**What you have to do**
Leaving the images out, output each entry below exactly.

**Entries provided**
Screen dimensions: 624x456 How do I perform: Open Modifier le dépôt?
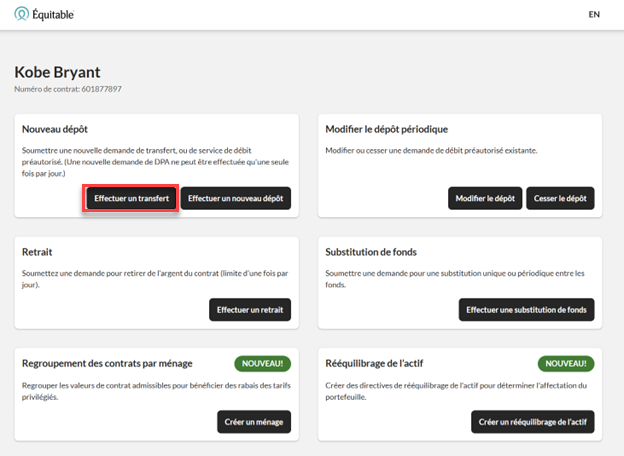pyautogui.click(x=485, y=198)
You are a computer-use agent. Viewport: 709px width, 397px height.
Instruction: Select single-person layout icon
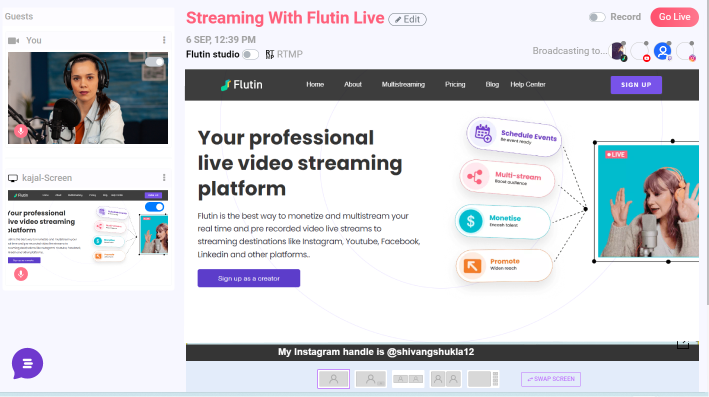(333, 379)
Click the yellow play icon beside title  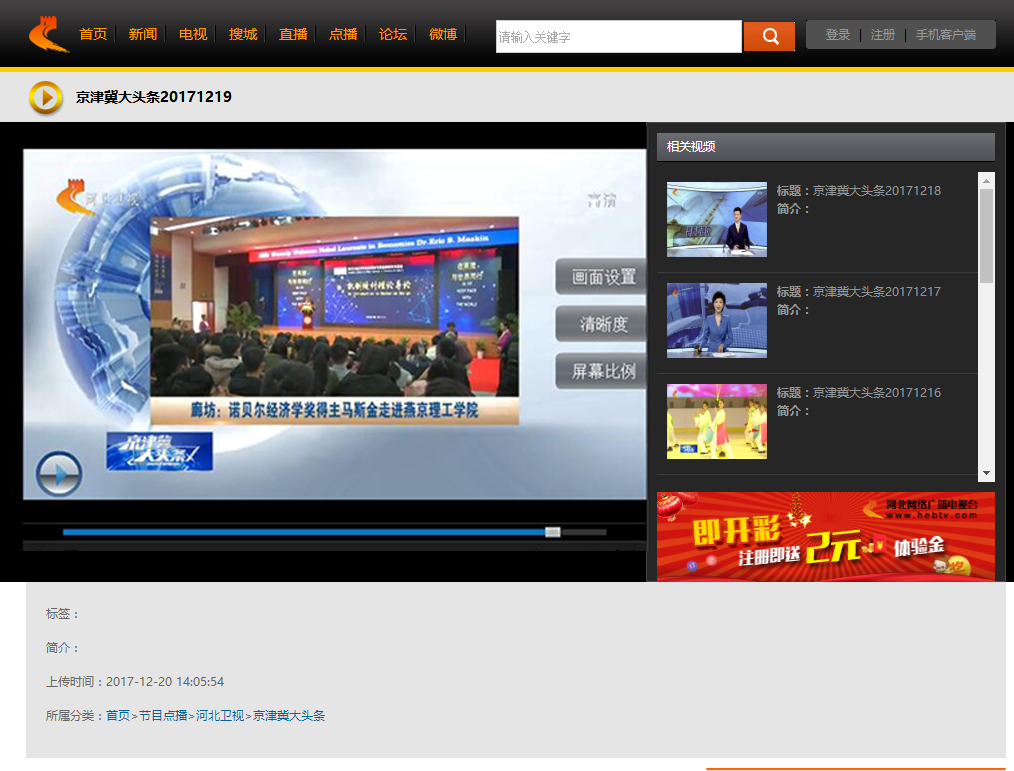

**Final answer**
Screen dimensions: 624x456 How do I perform: Open Modifier le dépôt?
pyautogui.click(x=485, y=198)
You are a computer-use agent. Viewport: 709px width, 397px height.
Instruction: Select single-person layout icon
(333, 379)
Click the yellow play icon beside title  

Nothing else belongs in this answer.